Author: Kate Fodor
At: Theater Wit, 1229 W. Belmont Ave. Tickets: ShatteredGlobe.org, or 773-975-8150; $15-39. Runs through: May 25
In Shattered Globe's Hannah and Martin, author Kate Fodor and director Louis Contey invite audiences to look back on an era rife with questions we are no closer to answering, almost a century later. What level of involvement makes you complicit in an atrocity? If you escape punishment, what should your consequences be in the court of public opinion? Should those consequences lighten for the people we love?
At its heart, Hannah and Martin plays with perspective in a way that instills both frustration and resignation in the audience. This production explores the ideals we want our societies to uphold, and all the circumstances that make those ideals inconvenient or detrimental to us. The problem manifests when Hannah can't see the actions of her mentor as reprehensible, but has no problem condemning another person ( Drew Schad as Baldur von Schirach ) for a nearly identical crime. Hannah must rule out every other possibility before she'll see Martin as dangerous.
Hannah Arendt ( Christina Gorman ) is a Jewish philosophy scholar who is certain that her mentor and sometimes lover Martin Heidegger ( Lawrence Grimm ) is a genius of the highest order. In her eyes, he is eloquent, passionate, and his theories are sound. So, when Heidegger is tapped by Nazi officials to help develop their ideology, Hannah doesn't immediately condemn him, she just wants to know why. As others, like her later mentor Karl Jaspers ( Doug McDade ), her husband Gunther ( Steve Peebles ) and her own devoted student Alice ( Jazzma Pryor ) work to distance themselves from Heidegger, Hannah gives him the benefit of the doubt. To find insidiousness in his alliances now would mean having to examine their past with suspicion, too, and Hannah can't bring herself to do that.
What works for Director Louis Contey in bringing Hannah and Martin to life, is a stage picture in constant motion. Nick Mozak's intricate set, a traverse stage sandwiched by the audience, allows the actors to play with angles like a billiards game. I only wish the staging were even more intimate, building on the sense of inescapability the script traffics in so successfully. Every character shares one trait; no one can leave an argument unfinished. They'll do whatever it takes to hammer their point home.

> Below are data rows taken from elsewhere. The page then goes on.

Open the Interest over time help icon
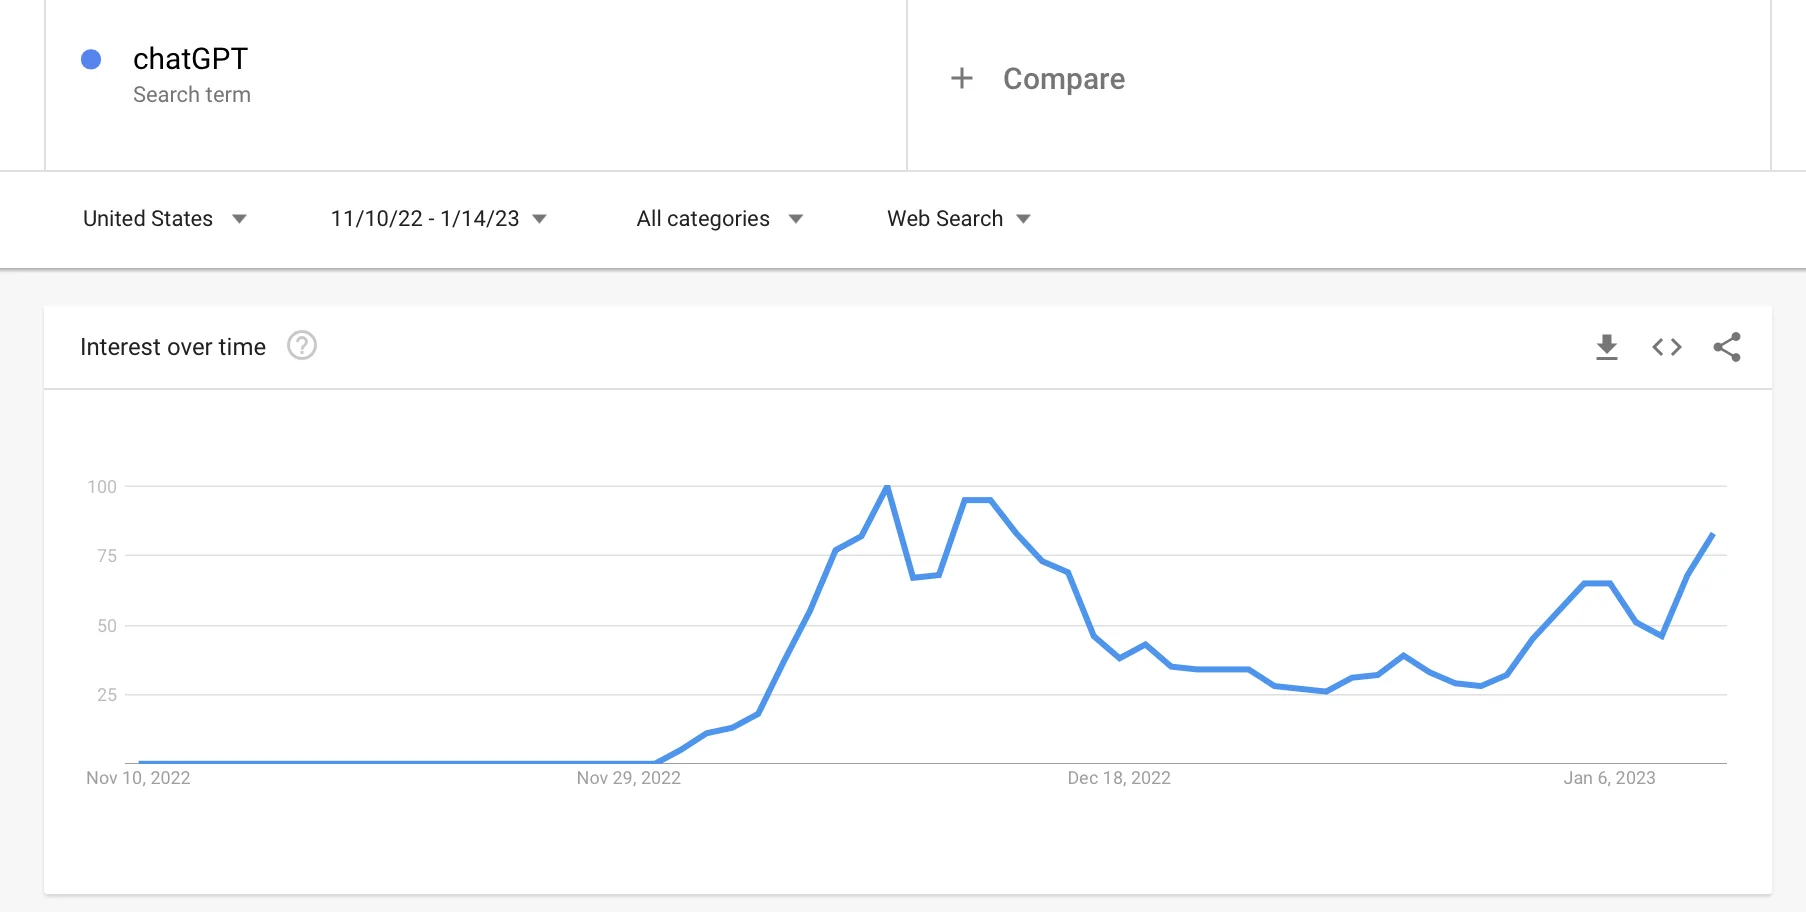 302,346
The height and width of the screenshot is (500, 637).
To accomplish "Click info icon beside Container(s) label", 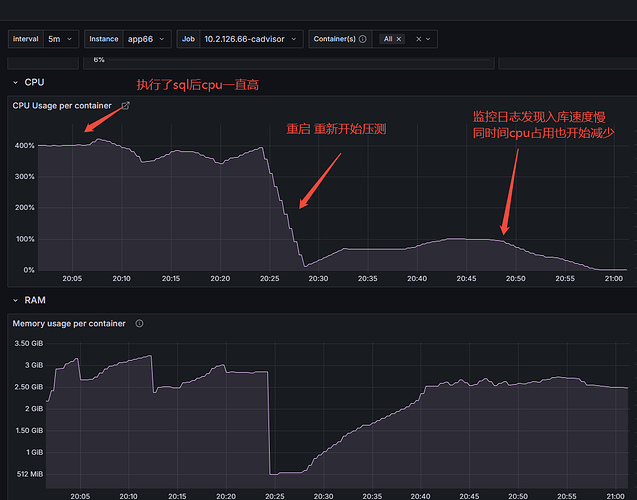I will tap(362, 39).

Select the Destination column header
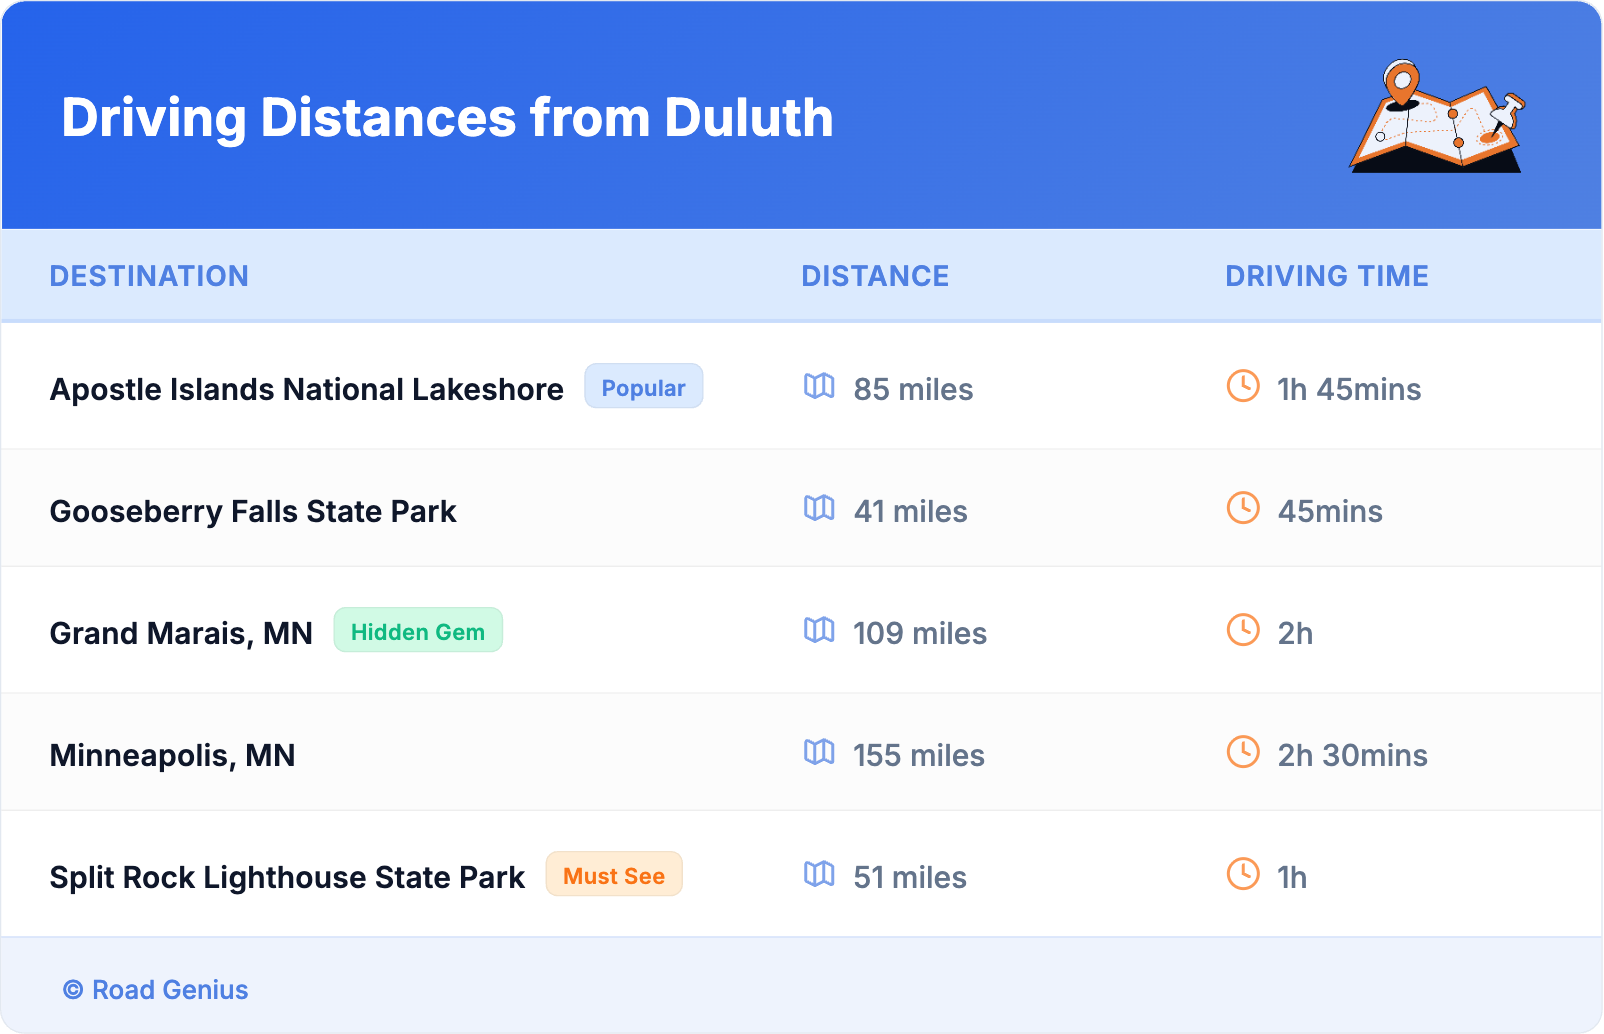tap(149, 276)
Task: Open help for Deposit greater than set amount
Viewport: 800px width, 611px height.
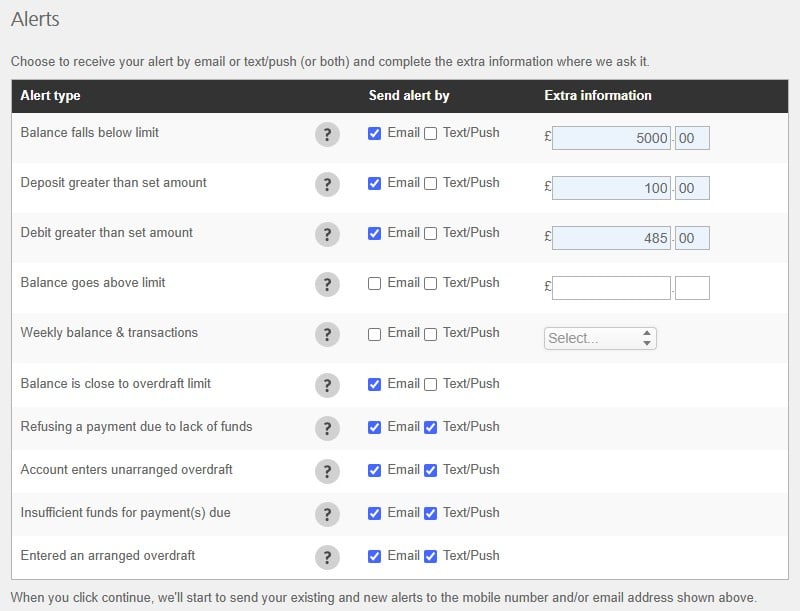Action: click(327, 185)
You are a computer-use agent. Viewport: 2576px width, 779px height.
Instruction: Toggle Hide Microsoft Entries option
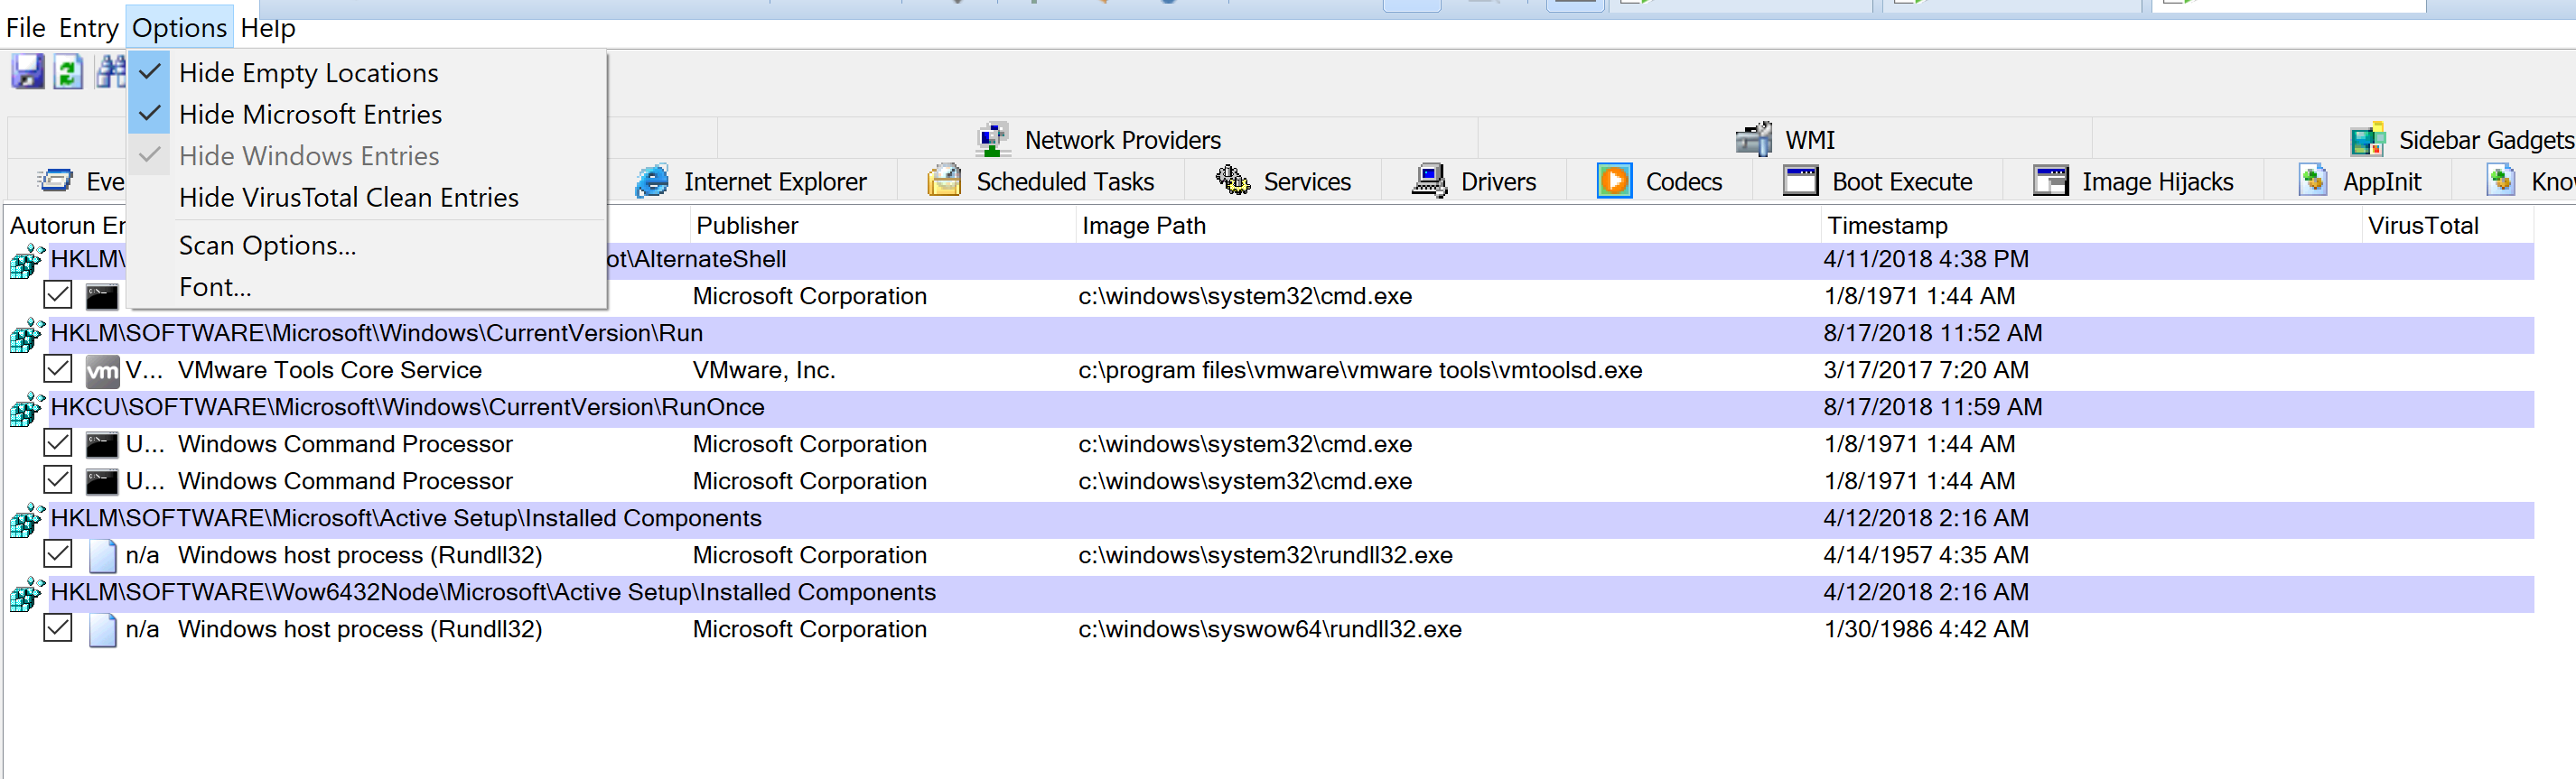coord(310,114)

Out of a stellar cast, two performers who lit up the stage were Steve Peebles as Hannah's irreverent and slightly audacious husband, Gunther, and Jazzma Pryor as her student with a much sturdier backbone, Alice. This production's heavy-hitters are undoubtedly Christina Gorman as Hannah Arendt and Lawrence Grimm as Martin Heidegger. They are artfully uncomfortable to watch. They both chase blindly after things that will bring them acclaim, while avoiding the personal revelations that will bring them healing.